In early March, BMW shares dipped to around 25 euros ($23.85). Then BMW announced an agreement to transfer Rover to the British venture capital group Alchemy Partners, after putting nearly $4.5 billion into it over the last six years. BMW then sold the subsidiary Land Rover to Ford for $3 billion.

BMW was caught in a storm of bad publicity. Thousands of Rover workers and their supporters in the English Midlands protested their treatment. Some politicians and union leaders called for a boycott of BMW products.

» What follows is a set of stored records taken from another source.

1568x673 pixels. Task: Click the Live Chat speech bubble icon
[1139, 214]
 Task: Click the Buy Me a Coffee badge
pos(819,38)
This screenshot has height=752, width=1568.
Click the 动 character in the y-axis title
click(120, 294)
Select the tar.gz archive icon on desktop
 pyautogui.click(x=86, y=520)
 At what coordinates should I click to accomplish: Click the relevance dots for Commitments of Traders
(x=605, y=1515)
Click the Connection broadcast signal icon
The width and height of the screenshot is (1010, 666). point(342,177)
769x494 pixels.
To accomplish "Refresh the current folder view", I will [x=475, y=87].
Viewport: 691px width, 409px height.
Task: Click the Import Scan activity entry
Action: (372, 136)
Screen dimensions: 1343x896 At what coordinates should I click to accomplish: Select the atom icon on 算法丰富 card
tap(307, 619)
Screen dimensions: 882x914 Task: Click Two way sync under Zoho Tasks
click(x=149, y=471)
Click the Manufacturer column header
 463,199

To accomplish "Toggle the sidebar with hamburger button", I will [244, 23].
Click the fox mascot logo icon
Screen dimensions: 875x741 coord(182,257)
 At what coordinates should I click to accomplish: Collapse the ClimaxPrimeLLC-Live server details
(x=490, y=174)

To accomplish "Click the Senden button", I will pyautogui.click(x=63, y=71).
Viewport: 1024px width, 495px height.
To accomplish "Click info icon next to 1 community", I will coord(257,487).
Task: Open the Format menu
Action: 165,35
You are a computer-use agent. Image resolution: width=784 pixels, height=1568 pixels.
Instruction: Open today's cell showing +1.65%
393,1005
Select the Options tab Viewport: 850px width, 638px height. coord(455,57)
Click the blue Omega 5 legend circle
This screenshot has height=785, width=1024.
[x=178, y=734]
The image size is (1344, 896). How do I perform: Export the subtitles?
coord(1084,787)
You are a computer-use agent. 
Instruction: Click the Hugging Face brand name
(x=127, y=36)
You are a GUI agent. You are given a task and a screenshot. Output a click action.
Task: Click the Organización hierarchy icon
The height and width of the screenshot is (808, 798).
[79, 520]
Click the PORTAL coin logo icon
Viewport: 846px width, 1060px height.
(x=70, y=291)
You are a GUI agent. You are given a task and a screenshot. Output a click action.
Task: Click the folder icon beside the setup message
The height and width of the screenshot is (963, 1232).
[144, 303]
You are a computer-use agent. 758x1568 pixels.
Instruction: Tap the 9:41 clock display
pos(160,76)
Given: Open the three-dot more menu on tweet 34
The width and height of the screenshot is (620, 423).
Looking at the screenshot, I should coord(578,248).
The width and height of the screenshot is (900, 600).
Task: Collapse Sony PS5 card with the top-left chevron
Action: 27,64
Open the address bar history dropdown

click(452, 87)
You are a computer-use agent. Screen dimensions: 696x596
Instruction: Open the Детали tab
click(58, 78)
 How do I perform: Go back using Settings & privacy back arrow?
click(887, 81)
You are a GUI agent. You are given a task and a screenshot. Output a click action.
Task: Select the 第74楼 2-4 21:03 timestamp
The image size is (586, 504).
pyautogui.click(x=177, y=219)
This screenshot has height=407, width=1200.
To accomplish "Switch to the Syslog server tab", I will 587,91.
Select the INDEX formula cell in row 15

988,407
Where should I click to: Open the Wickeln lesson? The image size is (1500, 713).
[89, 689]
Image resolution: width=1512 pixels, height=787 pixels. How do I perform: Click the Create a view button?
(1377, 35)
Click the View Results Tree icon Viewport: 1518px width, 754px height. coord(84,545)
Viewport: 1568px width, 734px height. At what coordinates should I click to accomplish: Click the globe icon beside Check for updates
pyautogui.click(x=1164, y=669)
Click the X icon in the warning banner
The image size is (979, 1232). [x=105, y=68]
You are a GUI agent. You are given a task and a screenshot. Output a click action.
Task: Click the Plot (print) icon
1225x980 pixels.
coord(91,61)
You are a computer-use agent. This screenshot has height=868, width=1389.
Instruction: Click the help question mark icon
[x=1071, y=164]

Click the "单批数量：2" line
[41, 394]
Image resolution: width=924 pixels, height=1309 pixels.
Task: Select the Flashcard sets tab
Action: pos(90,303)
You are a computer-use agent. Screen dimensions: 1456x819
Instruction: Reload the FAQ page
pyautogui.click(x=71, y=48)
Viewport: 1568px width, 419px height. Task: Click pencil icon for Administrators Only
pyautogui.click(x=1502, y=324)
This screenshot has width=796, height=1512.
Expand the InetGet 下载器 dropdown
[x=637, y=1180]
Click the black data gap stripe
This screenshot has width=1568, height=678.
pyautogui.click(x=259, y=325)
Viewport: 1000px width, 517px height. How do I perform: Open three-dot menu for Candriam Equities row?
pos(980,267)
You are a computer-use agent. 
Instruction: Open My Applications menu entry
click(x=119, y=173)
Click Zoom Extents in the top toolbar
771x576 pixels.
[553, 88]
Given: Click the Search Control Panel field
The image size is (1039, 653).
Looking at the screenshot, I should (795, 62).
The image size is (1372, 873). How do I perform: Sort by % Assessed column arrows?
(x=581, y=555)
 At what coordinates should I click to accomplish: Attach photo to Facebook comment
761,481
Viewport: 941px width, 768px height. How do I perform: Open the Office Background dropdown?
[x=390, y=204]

Despite the debacle, BMW shares shot up to about 35 euros, before falling slightly in early April. Over the past month, BMW shares have outperformed the European Auto stocks index by 22 percent. Analysts have a medium term target share price of 36 euros.

BMW, which bought Rover in 1994, had a strategy calling for Rover to produce a Volkswagen Golf-sized front wheel drive car codenamed R30.

BMW has said it plans to build a car smaller than its best selling 3 series, but has declined to provide any details.

Some experts wonder whether the front wheel drive R30, thought to have died with the BMW pullout, might be resuscitated as the BMW 2 series.

Peter Schmidt, auto analyst at Automotive Industry Data, reckons the new small BMW is likely to be able to claim bigger margins than the Rover project.

BMW has said it will expand its four wheel drive range, which now comprises the made in America X-5. Schmidt sees an upmarket Range Rover equivalent, and a smaller sport utility vehicle based on BMW's biggest seller, the 3 series.

"The smaller BMW (car) could do at least as well as (DaimlerChrysler's) Mercedes' little A class at 200,000 a year, and at premium prices this could be exceedingly profitable for BMW," Schmidt said.

Greg Melich, auto analyst at Morgan Stanley Dean Witter, said it was risky for premium car makers like Mercedes and BMW to seek bigger volumes by going down market.

"You risk diluting your brand if you go into smaller segments, but we would argue that the BMW brand is performance oriented and will have an easier time going into smaller cars than Mercedes," Melich said.

Melich expected BMW to raise output significantly from about 750,000 last year to close to 800,000 this year, even if it doesn't build the "2" series. With increasing sales of the X-5, the new Mini set for launch in summer 2001, and a four wheel drive 3 series, production could hit 1 million in three or four years.

IMI's Blumel said BMW's big mistake in its Rover strategy was an inexplicable decision to give the British company too much independence.

"Letting one of the worst managements in the industry get on with it, that was the key mistake," Blumel said.

But rather than a company shattered by a disastrous investment, BMW's future looks bright, AID's Schmidt said.

"BMW will emerge as a stronger company without Rover. All their products will be badged BMW, designed by BMW with no poor build quality. It will command significantly higher prices because of the badge, and that all means significantly higher profitability," Schmidt said.